Bloat, or gastric dilatation-volvulus (GDV), is the number-one killer of Danes. Owners should educate themselves to recognize the signs that bloat could be happening and what to do if so. Many breeders and owners consider a surgery called a prophylactic gastropexy (“preventative tack”) that can help prevent some of the more serious aspects of GDV. Other health issues that can affect the breed include eye and cardiac diseases, hypothyroidism and autoimmune thyroiditis, and hip dysplasia. A responsible breeder will screenbreeding stock for conditions that can affect the breed.
History
​No one is quite sure how or why Great Danes, a German breed, came to be associated with Denmark. (In Germany they’re known as the Deutsche Dog, or “German dog.”) We do know that once upon a time, German nobles used Danes to hunt ferocious wild boars.
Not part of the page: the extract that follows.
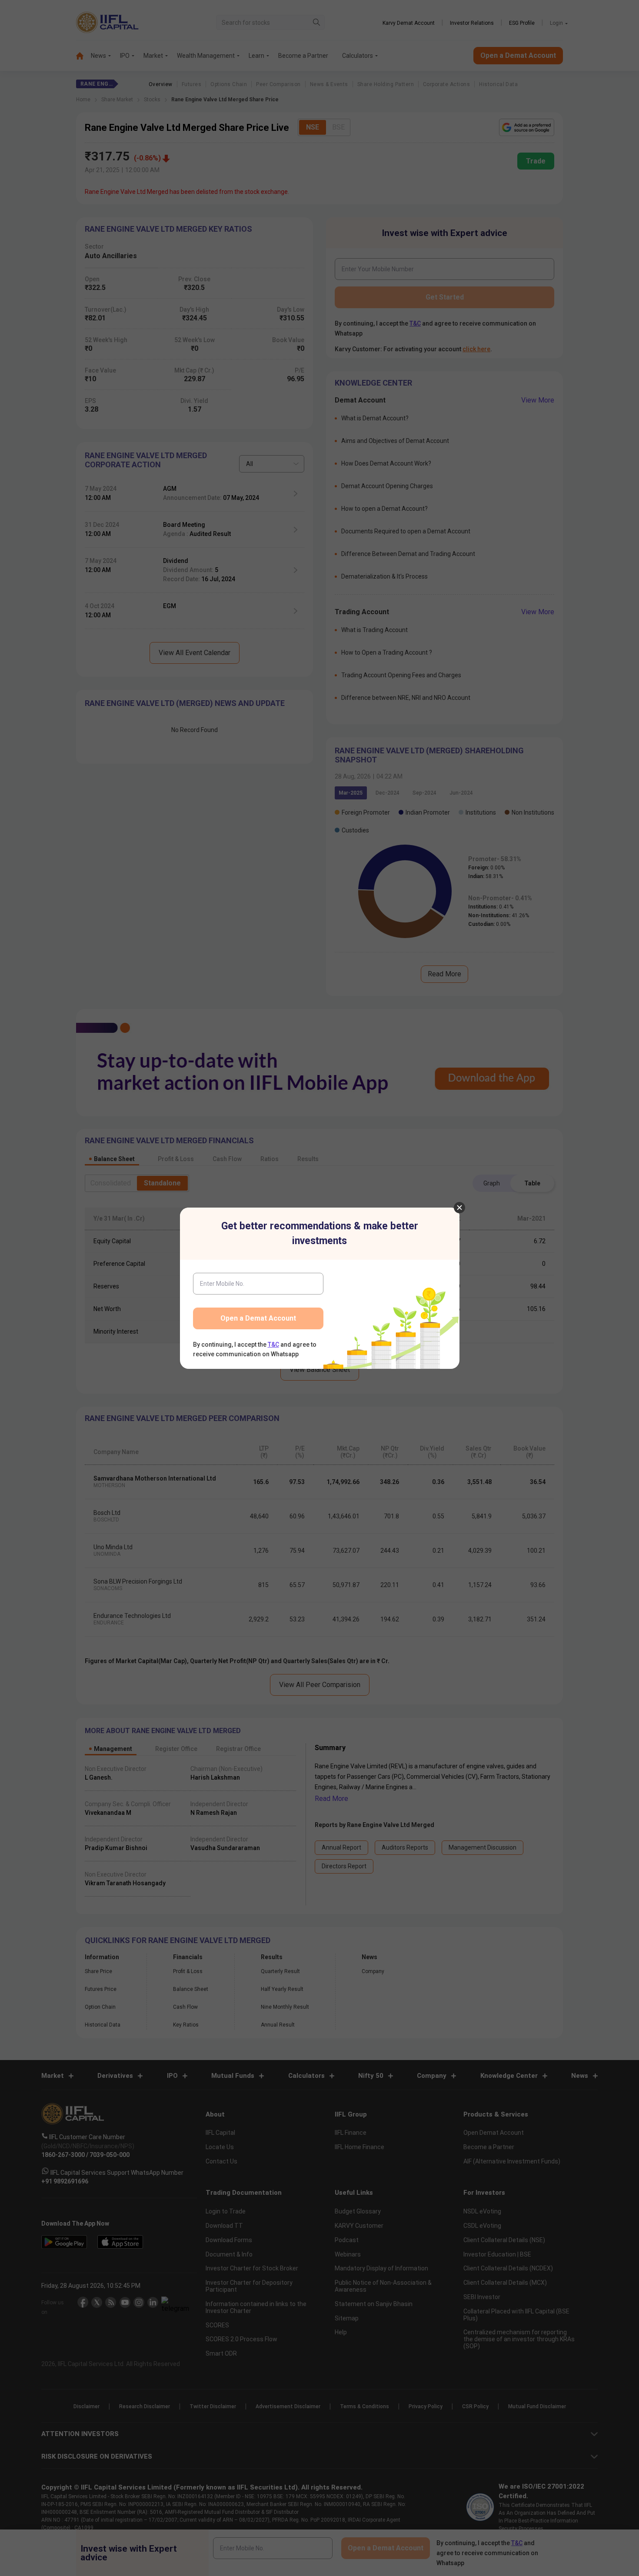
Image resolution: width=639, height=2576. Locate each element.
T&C (273, 1344)
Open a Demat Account (258, 1318)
Later, Danes became famous as protectors of their home and loved ones, a job they are still happy to perform.

General Apperance
The Great Dane combines, in its regal appearance, dignity, strength and elegance with great size and a powerful, well-formed, smoothly muscled body. It is one of the giant working breeds, but is unique in that its general conformation must be so well balanced that it never appears clumsy, and shall move with a long reach and powerful drive. It is always a unit — the Apollo of dogs. A Great Dane must be spirited, courageous, never timid; always friendly and dependable. This physical and mental combination is the characteristic which gives the Great Dane the majesty possessed by no other breed.


The easygoing Great Dane, the mighty “Apollo of Dogs,” is a total joy to live with—but owning a dog of such imposing size, weight, and strength is a commitment not to be entered into lightly. This breed is indeed great, but not a Dane.